A. HeLa-GFP cells were transfected with non-targeting (NT) siRNA or siRNA targeting GFP by reverse transfection and examined by immunofluorescence 48 h and 72 h post-transfection. B. HeLa-GFP cells were mock-transfected or transfected with non-targeting siRNA or siRNA against GFP and analyzed by immunoblotting 72 h post-tranfection using anti-GFP or anti-actin antibodies.

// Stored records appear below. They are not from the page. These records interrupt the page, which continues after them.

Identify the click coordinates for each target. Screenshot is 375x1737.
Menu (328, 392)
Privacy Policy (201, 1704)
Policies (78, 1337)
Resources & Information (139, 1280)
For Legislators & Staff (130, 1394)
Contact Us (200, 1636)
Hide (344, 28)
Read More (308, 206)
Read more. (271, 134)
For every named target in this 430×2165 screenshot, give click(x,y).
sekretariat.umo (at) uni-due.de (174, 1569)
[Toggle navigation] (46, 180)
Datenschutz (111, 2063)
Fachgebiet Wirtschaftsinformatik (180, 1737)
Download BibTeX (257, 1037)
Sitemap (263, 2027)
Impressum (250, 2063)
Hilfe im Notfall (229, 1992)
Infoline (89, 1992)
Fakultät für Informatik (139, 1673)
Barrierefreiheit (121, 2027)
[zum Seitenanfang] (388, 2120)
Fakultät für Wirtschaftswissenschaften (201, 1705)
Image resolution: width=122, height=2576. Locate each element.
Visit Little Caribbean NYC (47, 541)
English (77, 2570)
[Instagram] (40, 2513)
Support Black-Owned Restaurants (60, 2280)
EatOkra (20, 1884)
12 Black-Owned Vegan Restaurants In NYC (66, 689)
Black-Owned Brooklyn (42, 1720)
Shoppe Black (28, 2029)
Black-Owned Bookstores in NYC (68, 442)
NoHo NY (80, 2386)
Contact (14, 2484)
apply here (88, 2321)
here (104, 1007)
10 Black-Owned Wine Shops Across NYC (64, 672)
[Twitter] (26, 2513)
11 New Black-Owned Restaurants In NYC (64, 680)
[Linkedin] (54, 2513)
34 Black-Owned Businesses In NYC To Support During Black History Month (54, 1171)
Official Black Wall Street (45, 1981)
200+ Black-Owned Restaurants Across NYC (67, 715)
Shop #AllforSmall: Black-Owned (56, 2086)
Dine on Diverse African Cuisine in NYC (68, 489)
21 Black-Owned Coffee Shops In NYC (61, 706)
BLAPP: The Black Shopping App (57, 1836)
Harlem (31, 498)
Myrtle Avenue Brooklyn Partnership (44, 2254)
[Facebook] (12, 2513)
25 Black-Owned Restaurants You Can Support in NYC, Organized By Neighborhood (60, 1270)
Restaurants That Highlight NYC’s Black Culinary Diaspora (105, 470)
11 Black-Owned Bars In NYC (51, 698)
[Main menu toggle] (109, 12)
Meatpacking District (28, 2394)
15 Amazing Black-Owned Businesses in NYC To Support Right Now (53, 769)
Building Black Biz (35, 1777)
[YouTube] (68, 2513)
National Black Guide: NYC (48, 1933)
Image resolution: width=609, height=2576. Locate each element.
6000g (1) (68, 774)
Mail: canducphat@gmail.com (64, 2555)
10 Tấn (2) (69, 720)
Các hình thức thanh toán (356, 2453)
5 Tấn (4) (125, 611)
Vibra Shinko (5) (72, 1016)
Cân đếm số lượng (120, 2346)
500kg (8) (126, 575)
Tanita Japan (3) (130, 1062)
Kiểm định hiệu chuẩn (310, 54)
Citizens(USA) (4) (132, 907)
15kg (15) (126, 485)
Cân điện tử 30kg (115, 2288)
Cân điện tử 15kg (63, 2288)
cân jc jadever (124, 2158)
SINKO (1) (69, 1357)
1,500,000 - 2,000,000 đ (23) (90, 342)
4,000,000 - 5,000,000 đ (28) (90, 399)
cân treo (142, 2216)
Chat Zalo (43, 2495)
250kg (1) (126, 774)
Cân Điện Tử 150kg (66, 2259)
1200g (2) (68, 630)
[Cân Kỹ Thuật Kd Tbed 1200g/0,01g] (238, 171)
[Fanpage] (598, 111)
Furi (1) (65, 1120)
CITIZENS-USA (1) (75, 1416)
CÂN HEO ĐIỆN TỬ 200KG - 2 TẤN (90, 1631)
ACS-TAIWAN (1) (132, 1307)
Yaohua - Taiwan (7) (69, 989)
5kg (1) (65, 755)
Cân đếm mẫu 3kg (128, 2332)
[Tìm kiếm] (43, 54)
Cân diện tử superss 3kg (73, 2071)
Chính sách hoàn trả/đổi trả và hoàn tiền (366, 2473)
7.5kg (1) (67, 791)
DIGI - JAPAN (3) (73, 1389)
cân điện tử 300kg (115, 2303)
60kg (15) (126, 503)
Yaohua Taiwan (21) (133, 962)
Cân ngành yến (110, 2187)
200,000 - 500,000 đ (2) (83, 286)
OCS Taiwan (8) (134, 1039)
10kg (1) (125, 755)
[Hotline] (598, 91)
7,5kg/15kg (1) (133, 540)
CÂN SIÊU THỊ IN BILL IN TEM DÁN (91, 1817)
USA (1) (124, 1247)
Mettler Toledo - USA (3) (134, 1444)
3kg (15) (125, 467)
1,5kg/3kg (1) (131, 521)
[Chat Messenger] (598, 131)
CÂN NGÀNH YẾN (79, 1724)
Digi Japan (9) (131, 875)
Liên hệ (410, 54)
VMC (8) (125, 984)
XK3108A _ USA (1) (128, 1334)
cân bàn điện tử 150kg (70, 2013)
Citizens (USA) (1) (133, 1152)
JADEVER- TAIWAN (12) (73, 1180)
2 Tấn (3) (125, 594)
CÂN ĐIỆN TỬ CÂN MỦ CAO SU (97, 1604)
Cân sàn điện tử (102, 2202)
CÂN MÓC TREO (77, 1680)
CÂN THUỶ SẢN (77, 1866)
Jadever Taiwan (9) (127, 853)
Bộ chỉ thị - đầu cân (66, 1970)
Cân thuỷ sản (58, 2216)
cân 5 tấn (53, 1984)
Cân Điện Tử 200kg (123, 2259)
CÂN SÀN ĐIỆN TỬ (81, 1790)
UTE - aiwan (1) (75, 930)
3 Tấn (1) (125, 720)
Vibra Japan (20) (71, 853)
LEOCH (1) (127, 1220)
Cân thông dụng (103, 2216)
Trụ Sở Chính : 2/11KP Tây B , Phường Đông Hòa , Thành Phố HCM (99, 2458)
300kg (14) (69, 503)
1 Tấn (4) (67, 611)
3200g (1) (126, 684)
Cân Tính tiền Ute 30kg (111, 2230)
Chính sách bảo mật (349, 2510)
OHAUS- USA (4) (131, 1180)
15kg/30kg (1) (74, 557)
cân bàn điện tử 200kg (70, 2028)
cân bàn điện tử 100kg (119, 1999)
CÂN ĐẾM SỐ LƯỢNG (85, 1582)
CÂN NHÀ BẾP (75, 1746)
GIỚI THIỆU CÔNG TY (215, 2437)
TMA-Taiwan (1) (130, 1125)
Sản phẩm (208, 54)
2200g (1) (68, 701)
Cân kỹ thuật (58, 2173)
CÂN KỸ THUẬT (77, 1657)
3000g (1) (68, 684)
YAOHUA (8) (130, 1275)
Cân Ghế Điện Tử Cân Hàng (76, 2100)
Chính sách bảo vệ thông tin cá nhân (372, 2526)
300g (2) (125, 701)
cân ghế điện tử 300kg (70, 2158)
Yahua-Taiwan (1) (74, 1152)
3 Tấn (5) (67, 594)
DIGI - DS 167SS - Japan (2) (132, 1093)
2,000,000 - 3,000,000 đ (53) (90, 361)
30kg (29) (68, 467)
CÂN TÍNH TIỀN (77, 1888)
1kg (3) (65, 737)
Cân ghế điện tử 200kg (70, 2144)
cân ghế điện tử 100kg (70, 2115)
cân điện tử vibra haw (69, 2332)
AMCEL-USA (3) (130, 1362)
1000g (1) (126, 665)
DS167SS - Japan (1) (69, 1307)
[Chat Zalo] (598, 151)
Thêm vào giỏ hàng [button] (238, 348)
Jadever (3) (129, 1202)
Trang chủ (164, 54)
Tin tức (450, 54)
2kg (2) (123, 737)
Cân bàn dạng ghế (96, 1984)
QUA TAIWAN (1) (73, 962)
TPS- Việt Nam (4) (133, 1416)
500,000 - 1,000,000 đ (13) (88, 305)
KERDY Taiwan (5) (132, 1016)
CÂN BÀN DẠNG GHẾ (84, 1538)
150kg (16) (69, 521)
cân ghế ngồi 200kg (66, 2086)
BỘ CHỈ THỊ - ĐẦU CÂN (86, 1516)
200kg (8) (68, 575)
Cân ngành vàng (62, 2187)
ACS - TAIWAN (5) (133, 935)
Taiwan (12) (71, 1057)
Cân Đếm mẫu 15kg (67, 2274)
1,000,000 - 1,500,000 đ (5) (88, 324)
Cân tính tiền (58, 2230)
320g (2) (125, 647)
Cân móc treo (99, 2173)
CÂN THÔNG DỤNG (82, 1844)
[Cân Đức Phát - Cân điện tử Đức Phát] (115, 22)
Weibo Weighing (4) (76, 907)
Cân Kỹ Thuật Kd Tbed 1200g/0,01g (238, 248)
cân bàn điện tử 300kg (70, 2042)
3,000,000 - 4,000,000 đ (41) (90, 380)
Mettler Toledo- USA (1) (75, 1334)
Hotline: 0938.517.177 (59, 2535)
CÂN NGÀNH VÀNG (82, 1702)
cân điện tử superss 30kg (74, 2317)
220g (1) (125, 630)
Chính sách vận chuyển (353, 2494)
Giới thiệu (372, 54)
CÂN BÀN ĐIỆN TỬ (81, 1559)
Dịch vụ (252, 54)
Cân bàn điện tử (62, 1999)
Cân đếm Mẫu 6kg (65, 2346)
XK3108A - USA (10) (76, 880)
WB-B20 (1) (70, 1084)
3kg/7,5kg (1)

C. HeLa cells were reverse-transfected with either non-targeting siRNA (lysed cells, NTsiRNA or tachyplegin) or PLK1 in 384-wells. 48 h post-transfection, a set of HeLa cells transfected with NT siRNA were treated with passive lysis buffer to lyse cells. 72 h post-transfection, freshly harvested U-Luc parasites untreated or treated with tachyplegin (chemical inhibitor of invasion) were added onto host cells and incubated at 37°C for 3 h. Steadylite Plus™ was added to the plate and luciferase activity was measured using PHERstar system. n = 3 independent experiments each with triplicate samples. Error bars, SEM. D. Host cell viability was assessed by adding CellTiter-Fluor™ and the values obtained with cells transfected with NT siRNA only were set at 100%. n = 3 independent experiments each with triplicate samples. Error bars, SEM.